October 20, 2018

Antibiotic Resistant Bacteria in Hudson River

A study published in the Journal of Water and Health has found that the Hudson River in New York contains antibiotic-resistant bacteria from untreated sewage water. The bacteria are resistant to tetracycline and ampicillin and were detected at all 10 sampling sites along the river. This study was the first to document widespread distribution of antibiotic-resistant bacteria in the Hudson River Estuary (HRE) and to demonstrate a link between the abundance of antibiotic-resistant bacteria and levels of sewage-associated bacteria in an estuary.
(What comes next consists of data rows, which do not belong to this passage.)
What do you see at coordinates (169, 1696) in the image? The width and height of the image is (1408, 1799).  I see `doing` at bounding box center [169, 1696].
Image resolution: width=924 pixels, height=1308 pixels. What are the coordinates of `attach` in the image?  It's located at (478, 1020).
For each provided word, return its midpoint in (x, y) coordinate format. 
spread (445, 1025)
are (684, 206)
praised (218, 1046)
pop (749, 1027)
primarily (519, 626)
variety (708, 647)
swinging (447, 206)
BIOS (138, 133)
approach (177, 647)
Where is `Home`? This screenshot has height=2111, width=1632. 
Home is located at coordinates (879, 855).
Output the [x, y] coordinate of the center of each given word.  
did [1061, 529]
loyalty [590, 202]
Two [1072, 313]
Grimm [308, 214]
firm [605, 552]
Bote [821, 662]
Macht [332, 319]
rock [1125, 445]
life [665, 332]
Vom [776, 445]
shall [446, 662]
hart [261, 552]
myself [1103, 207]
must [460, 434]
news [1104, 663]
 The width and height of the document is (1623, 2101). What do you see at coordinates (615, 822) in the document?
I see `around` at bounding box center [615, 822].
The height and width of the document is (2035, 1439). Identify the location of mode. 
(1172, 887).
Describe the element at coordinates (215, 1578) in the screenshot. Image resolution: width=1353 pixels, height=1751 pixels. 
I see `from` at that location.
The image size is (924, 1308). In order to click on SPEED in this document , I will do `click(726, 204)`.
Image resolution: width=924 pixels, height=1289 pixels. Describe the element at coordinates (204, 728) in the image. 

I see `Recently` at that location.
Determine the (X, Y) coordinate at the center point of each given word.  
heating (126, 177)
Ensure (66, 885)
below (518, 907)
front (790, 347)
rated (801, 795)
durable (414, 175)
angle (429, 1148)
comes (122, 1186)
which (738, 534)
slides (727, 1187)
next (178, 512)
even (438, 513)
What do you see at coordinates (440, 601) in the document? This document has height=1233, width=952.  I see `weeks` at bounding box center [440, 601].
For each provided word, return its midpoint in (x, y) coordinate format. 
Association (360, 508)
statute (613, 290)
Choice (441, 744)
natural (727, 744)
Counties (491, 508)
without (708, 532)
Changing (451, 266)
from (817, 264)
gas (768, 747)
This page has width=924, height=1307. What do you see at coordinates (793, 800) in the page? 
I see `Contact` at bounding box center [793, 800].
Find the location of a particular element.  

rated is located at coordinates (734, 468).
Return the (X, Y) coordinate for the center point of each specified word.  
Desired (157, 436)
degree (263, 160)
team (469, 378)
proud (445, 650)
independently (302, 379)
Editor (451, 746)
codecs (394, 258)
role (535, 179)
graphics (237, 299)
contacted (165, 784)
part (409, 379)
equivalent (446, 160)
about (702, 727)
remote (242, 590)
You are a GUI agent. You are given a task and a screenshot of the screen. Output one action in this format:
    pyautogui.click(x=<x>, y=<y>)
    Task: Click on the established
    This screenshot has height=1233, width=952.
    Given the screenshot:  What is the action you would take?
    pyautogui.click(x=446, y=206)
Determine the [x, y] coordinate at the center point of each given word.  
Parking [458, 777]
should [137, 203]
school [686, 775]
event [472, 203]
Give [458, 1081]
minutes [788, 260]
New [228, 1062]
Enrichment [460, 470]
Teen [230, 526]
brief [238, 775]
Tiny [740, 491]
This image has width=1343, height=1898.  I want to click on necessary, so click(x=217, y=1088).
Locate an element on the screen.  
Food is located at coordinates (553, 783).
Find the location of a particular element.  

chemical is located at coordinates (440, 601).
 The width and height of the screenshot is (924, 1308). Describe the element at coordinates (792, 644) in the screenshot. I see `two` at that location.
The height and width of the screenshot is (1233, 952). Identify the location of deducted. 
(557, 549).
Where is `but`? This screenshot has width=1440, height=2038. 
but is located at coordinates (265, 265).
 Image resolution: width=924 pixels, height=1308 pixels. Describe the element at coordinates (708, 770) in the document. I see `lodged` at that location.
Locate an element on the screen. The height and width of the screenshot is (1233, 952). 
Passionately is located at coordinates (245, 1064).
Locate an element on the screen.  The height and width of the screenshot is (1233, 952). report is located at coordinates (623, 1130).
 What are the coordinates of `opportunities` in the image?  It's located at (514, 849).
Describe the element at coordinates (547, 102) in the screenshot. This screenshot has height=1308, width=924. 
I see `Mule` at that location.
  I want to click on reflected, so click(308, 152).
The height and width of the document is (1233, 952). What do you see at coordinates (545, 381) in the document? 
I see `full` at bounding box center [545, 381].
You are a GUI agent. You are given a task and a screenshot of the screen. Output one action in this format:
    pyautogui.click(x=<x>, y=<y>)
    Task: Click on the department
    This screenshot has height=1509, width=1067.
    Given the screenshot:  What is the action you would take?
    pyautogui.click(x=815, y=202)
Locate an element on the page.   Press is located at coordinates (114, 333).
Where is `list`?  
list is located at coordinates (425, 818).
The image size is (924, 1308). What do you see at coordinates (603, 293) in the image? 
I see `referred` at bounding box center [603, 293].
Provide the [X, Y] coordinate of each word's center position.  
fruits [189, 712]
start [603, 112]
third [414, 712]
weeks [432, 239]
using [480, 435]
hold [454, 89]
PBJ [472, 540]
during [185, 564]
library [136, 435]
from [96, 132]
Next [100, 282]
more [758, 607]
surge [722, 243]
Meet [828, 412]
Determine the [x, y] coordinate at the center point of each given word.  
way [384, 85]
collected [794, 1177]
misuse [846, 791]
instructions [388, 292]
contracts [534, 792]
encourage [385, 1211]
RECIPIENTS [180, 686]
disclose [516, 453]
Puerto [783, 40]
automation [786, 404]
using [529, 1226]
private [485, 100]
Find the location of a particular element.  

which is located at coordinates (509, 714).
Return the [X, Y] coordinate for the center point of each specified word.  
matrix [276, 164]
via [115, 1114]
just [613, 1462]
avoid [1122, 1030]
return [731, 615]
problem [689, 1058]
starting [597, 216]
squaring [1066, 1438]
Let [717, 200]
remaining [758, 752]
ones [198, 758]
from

Missouri RiverThe heaviest concentrations of these dangerous pathogens were in Yonkers and near La Guardia airport, where sewage water is being released into the river. About 27 billion gallons of waste water is released into the Hudson ever year. Hurricane Sandy may also have played a part in this issue, since heavy rains force treatment plants to send combined-sewer overflow (CSO) into rivers.

Another study published in Emerging Infectious Diseases found that antibiotic-resistant bacteria were found in 16 U.S. rivers at 22 sites. Selection for these organisms comes form natural production of antibiotics from soil organisms, runoff from animal feed or crops, and waste products. Public health officials recommend that no one swim in the Hudson River, or eat fish pulled from its waters. There are also problems with mercury, PCBs, dioxin, and cadmium in fish from the Hudson.